The world is facing a "catastrophic moral failure" over the distribution of vaccines, World Health Organization (WHO) Director-General Tedros Adhanom Ghebreyesus has warned.
He said it is "not right" that younger, healthier adults in rich countries get vaccinated against COVID-19 before older people in financially weaker countries.
Ghebreyesus kicked off the WHO's week-long executive board meeting, being hosted online from its headquarters in Geneva, by saying more than 39 million doses have been administered in nearly 50 richer nations and a small fraction to their poorer neighbors.
"Just 25 doses have been given in one low-income country, not 25 million, not 25,000, just 25. I need to be blunt," he said.
"The world is on the brink of a catastrophic moral failure. And the price of this failure will be paid with lives and livelihoods in the world's poorest countries."
Ghebreyesus nonetheless hailed the scientific achievement behind rolling out vaccines less than a year after the pandemic erupted.
"Vaccines are the shot in the arm we all need, literally and figuratively," he said. "But we now face the real danger that even as vaccines bring hope to some, they become another brick in the wall of inequality between the worlds – of the world's haves and have-nots."
In some of his toughest public words yet to vaccine makers, Ghebreyesus again criticized "bilateral deals" between companies and countries that can deplete the effectiveness of the WHO-backed COVAX facility. That initiative aims to get the vaccines to all countries – whether rich or poor – based on need.

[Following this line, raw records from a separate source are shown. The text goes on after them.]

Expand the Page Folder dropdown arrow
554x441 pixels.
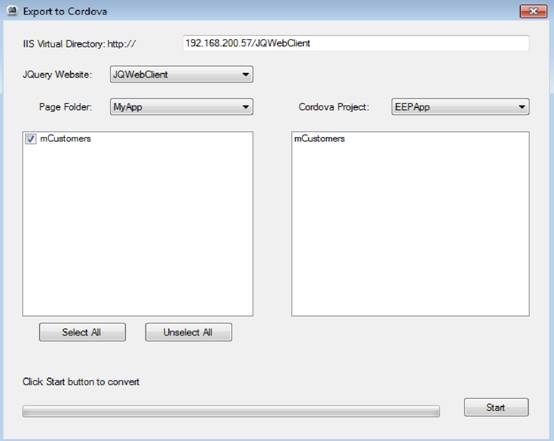coord(245,107)
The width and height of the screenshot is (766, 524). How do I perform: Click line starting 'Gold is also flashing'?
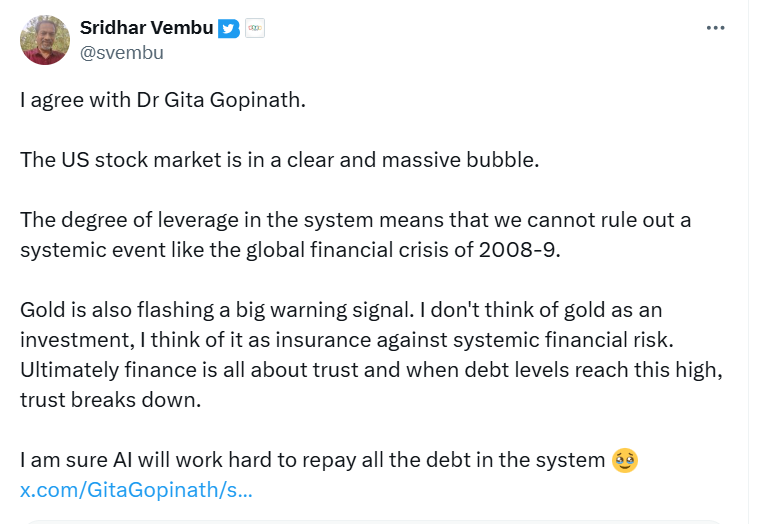pos(341,310)
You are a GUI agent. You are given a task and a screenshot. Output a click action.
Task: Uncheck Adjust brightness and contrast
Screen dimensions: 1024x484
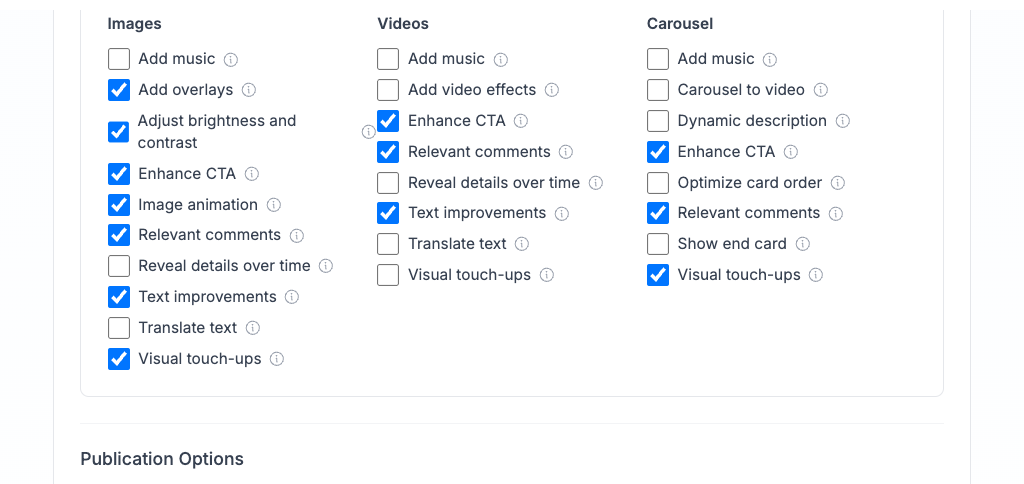point(119,132)
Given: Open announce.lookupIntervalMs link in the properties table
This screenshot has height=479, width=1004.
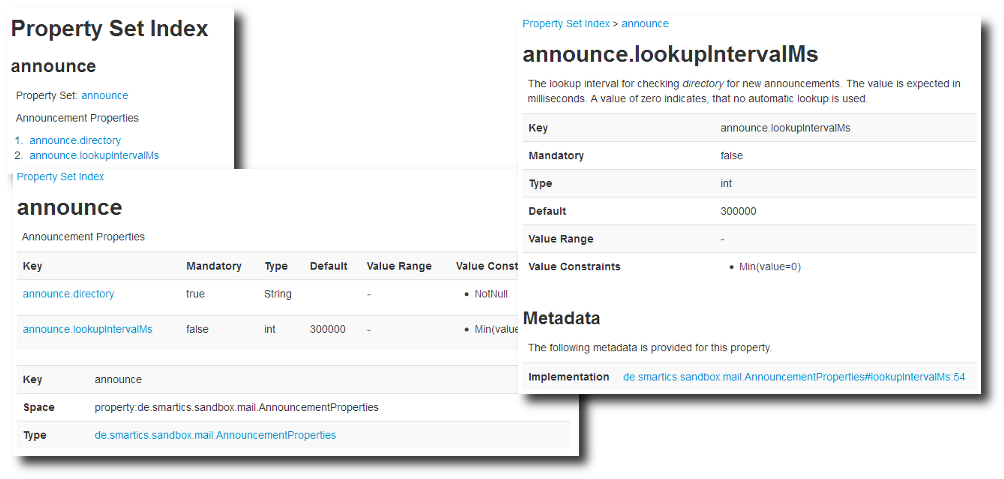Looking at the screenshot, I should [87, 329].
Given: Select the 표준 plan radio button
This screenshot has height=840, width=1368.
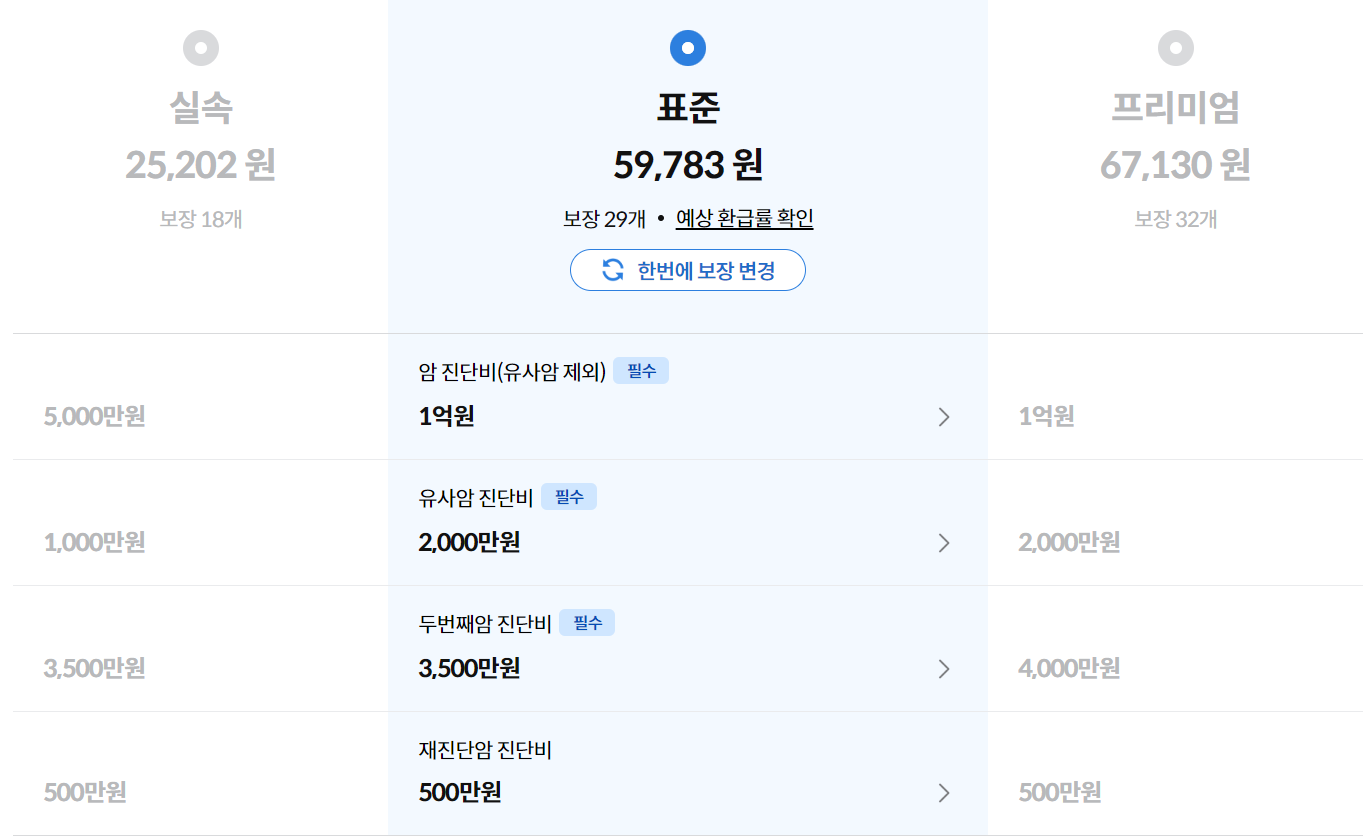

He also raised the issue of profits: "The situation is compounded by the fact that most manufacturers have prioritized regulatory approval in rich countries where the profits are highest rather than submitting full dossiers to WHO," he said.
That appeared to be an allusion to a shortage of data the United Nations health agency says it has received from vaccine makers so the WHO can approve them for wider emergency use.
"Ultimately, these actions will only prolong the pandemic, prolong our pain, the restrictions needed to contain it and human and economic suffering," said Ghebreyesus. Adding that vaccine equity was "not just a moral imperative, it is a strategic and economic imperative."